伏見稲荷大社②


「これ、どっちからいくんだろう?」


 暗がりに入って、上へ向かう階段を見つけてしまった。そのせいで、私たちは行く道に迷っている。

 目の前にあった案内板を見つめること数分。いまだに答えはでない。なぜなら、そこに正解の道が書かれていないから。

 地図の前で立ち竦みながら、まだまだ騒ぎ足らない様子の一団を見つめる。「元気だなー」と思わずこぼれた声は、誰にも拾われることなく溶けていった。

 視界の端を、ひとりぼっちのおじさんが横切る。


「一ノ峰に向かうわけだし、三ノ峰がある方で登ってみる?」

「暗くない?」

「まあ、そうだけど」


 おじさんが消えた暗がりを二人で眺めながら、唸る。続く暗闇に恐怖心はないものの、人通りの少なさに心細さを感じる。

 なんだか納得していなさそうな、友達の決断を待つ。じゃあ、行こうか。と、半ば自分に言い聞かせるよな友達の言葉で、暗がりに足を踏み入れた。さっきまでの明るさを背に、一ノ峰に向かって歩く。

 登山する友達に食らいついていると、すぐにさっきのおじさんに追い付いた。

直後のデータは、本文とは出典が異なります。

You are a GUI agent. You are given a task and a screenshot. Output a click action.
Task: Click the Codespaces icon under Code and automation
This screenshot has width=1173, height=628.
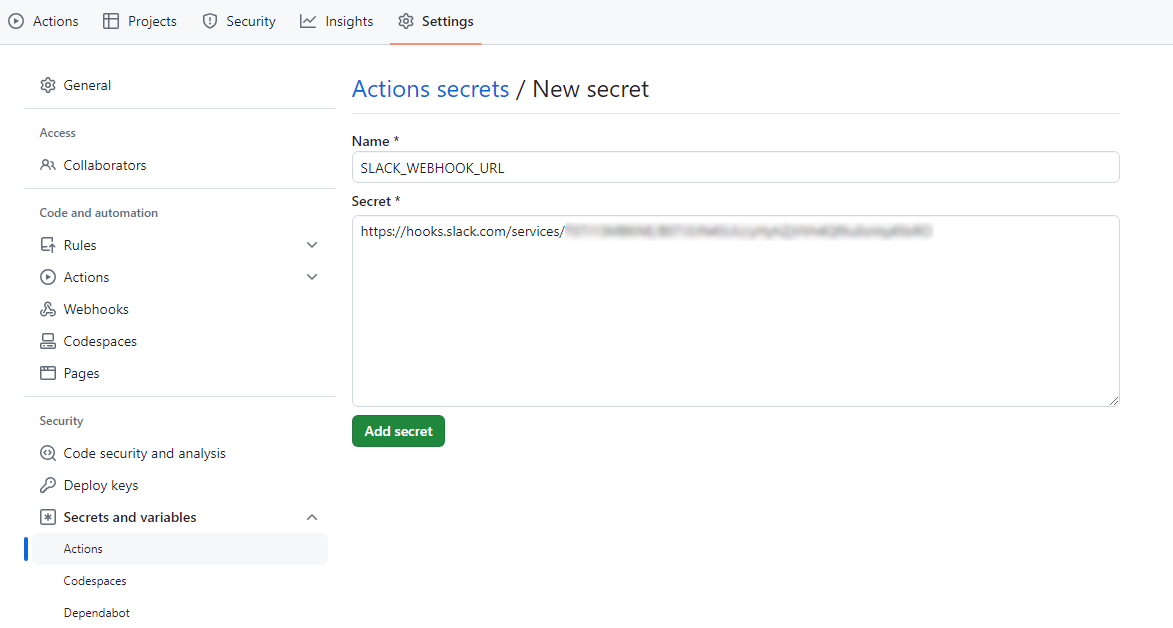48,341
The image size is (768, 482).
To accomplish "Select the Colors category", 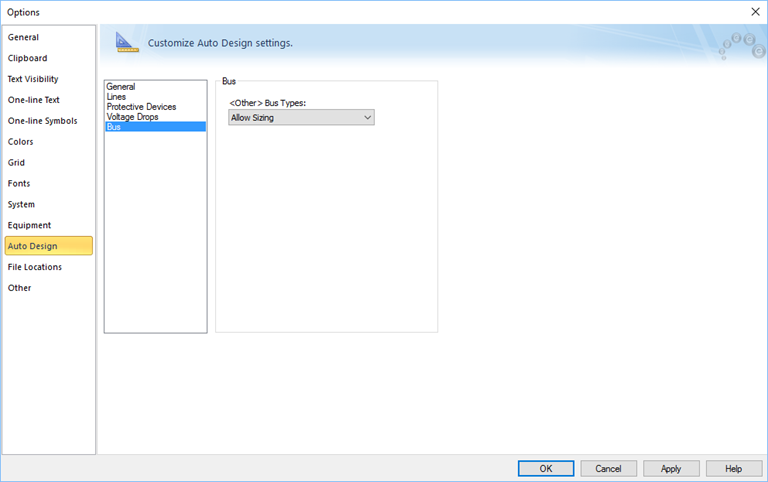I will pos(21,142).
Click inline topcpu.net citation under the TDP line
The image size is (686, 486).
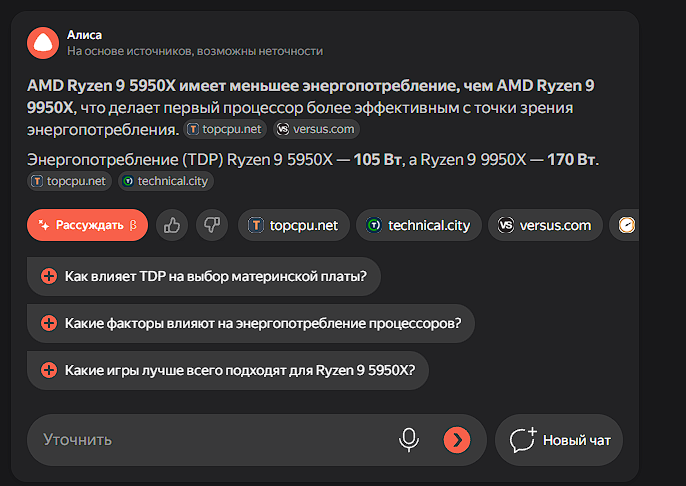pos(68,181)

おじさんのライトが、おじさんの足元と私たちの方を行き来しながら揺れている。


「ライトは前を照らせよ」


 項垂れる友達はどうやら、揺れる光に酔い始めたようだ。なんだか気持ち悪いと、胸元を抑えはじめた。

 早足になった友達に、へとへとになりながらついていく。おじさんを追い越して、さらに上へ登っていく。徐々に間が開きはじめ、三段五段十段と、友達から引き離されていく。追い付くことを諦めた私は、真っ暗な階段をノルマのように登っていった。


「お待たせしました」

「いえいえ」


 やっとたどり着いた頂上では、友達が待ってくれていた。友達は拝殿から延びる列の最後尾を指差す。 少しずつ進みながら、最後の階段を登っていく。

 目の前に数人。拝殿が覗ける場所にやって来た。祠は小さく、横に並べても二人がギリギリだろう。だからか、参拝は一人づつ行われていた。

 本当は一人づつじゃなくて良いんだろうな。なんて気がしながらも、前の人に習って一列に並んでしまうのは、日本人の習性だろうか。友達に先を譲って、その頭が上がるのをジッと待った。


「どっち?」

「こっちから登ってきたし、あっちじゃない?」


 参拝を終えて、列の脇をすり抜けて階段を下る。二手に別れた道に、私たちはまた立ちすくんだ。そしてまた、前の人に習う形で、道を決めた。今度は、明かりに満ちた道だ。だけど友達は相変わらずの足取りで、新年の空気を楽しむ暇も無い。また置いていかれるだろうか。なんて思ったが、なんとか食らいついた。登ってきた時より人通りが多く、遅れてしまうと途端にはぐれてしまいそうだったのだ。

 徐々に息切れが激しくなる。自分の体力のなさに、苦笑をこぼすこともままならない。いつの間にか下方に固定された視界に気づいた。それが悪かったのかと、少しでも気分が盛り上がればと、勢いよく顔をあげてみる。

 ちょうど曲がり角。そこには、眩く煌めく夜景が視界いっぱいに広がった。


「すご、綺麗」


 息を呑む。その素晴らしさに、すぐに友達の背中を探した。だけど、友達の背中は遠ざかる一方だった。その背中はすでに別方向を見ていて、夜景に興味がないことを知らせてくる。

 追いかけることは野暮だろうか。

 私は夜景に足を止めた人の群れの隙間に滑り込む。数秒、その夜景に感嘆した。友達に後ろ髪を引かれる思いで、私はカメラを掲げた。

 参拝の時は、写真を撮らない。神社やお寺など、境内で写真をとることは、私の中では禁じ手だった。どこかでバチが当たる行為と思っていた。

 神社の写真を撮る訳じゃない。夜景は、たいして綺麗に写らないだろう。分かっていても、カメラを向けずにはいられなかった。

 この感動に、友との共有に、新年の思い出に。

 シャッターを押す。やっぱりこの素晴らしい輝きをそのまま捉えることははできなかったけど、思わず笑顔がこぼれた。